I would love to have a day where it's just me doing what I like. Instead, I have to grasp the fact that I have not had that luxury in almost two years and will not have that luxury ever again. That's not to say it's a bad thing, it just is my life evolving as we make our family grow. But in the process I have lost a lot of who I use to be. I take things much more seriously now and I find myself becoming more and more OCD than ever before (it's insane actually). The constant need I feel to make everything around me clean and perfect is much more than even I can take at this point and I need to try something new to break me of this habit.

Although I could have far greater flaws, there is nothing quite like needing things to be planned out and executed to perfection. Here's a little example. I am exhausted...like literally, cannot keep my eyes open. Just when I put my son down for a nap, I figure I'd take one too. I lay down on the couch to get a quick snooze in before my husband gets home and bam! I see it. Staring at me. It's practically screaming my name. Daring me to try and relax and fall into a coma for the next 20 minutes. But I can't. The urge is too strong for me to ignore. I cannot rest until I take care of this jerk!
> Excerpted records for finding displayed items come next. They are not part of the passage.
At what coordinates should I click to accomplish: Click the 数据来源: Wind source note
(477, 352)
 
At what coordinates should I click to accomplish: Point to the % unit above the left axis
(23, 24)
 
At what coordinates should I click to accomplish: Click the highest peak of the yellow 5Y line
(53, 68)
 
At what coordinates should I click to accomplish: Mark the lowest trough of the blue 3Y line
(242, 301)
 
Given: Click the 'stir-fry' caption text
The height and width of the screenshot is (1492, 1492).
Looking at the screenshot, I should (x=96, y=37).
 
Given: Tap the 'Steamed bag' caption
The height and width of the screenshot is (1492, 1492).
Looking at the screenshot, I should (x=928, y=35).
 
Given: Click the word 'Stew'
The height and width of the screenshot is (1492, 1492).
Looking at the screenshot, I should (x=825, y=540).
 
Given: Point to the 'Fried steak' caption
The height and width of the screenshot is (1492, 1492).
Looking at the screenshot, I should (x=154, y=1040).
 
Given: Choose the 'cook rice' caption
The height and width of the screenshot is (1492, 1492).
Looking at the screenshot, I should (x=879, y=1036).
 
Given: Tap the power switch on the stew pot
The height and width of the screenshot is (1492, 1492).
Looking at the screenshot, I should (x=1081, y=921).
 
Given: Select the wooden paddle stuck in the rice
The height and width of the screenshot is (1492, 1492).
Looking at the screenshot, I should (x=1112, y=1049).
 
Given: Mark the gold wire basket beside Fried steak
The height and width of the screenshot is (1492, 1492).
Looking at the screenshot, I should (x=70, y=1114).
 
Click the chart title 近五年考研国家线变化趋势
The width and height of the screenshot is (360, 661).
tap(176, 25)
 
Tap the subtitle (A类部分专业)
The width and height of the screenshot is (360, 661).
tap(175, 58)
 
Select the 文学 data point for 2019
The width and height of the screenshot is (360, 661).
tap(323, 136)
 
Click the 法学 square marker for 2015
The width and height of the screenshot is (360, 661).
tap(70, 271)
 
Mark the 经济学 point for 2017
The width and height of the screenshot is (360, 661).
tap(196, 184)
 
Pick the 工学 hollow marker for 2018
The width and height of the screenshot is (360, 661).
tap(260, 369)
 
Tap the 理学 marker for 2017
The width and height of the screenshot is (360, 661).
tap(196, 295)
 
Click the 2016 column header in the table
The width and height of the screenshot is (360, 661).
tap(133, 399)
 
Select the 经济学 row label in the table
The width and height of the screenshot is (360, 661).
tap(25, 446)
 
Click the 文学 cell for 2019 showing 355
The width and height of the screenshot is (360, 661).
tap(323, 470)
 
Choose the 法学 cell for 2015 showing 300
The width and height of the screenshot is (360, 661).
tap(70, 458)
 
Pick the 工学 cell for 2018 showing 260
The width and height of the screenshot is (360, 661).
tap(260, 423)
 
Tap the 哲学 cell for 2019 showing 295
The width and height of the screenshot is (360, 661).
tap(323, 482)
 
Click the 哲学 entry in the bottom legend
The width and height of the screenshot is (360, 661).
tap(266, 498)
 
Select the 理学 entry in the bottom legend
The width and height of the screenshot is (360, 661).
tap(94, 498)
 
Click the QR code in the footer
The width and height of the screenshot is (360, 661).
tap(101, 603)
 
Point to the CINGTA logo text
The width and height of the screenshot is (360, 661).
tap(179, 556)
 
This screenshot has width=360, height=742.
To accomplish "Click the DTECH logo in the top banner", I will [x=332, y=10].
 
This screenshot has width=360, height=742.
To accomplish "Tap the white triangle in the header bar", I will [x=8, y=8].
Who is this jerk I speak of? The one mocking me? Smirking at me as though to say "ha bitch, got you again."? Well ladies and gentlemen, it's a goldfish. Let me be a bit more precise...it's my son's baked, cheddar cheese snack made by Pepperidge Farm. (Yeah, that kind of goldfish.) It was just on the floor, lounging around in front of the TV console. Could it have waited to be swept up while I took care of my body's basic need for sleep? I believe so. Could I just leave it there and get to it later? NO! I couldn't! I am helpless in these situations. Next thing I know, I have the broom in my hand and I'm sweeping up the entire living room floor. I'm going under the couches, I'm in the hallway, I go to the kitchen. I sweep, sweep, sweep. Next thing I know, I'm dusting, I'm disinfecting... I'm scrubbing the damn bathtub! An hour goes by and my son is waking up from his nap. What the hell? Where did the time go? I just wanted to take a frickin nap!

And so my life plays out like this over and over all day, every day. I'm so use to it but still frustrated by it. I take out my overworked frustrations on others and then I am sitting on the same couch I was suppose to nap on hours before, drenched in sweat and still exhausted. When did I stop allowing myself "me time"? When did everything else like messes, chores, errands, kids and other things get in the way of making myself happy with a few minutes to do something that will make me feel like myself and rejuvenated?

The short answer is that I don't know. I know I've always had this "problem" but since staying at home I have seen it get worse and worse. I act as though I am on the clock and this is my office and I have to be on my game until it's time to go home. But I'm always home. I'm always at the office. The trick is to find a balance. There has to be "me time" and then everything else time. Just like everyone deserves. So, in order to make this happen, I have decided to try and make "me time". Maybe staying up a little later or using some of my son's nap time to focus on my hobbies will make me feel a little better. I'm not sick or anything, I'm just in a funk sometimes and it's definitely because of this no balance thing. So my goal is to work on a few hobbies I have throughout the day. I can still be a mother and wife and take care of a house and not feel guilty for taking a few minutes here and there for myself. I mean let's face it...if mamma ain't happy, ain't nobody happy. So let's make me happy.

Being able to write this down really gave me some time to myself. Quiet, uninterrupted, much deserved time. See, I already feel better and ready to start dinner! It's working already! Go Me Time!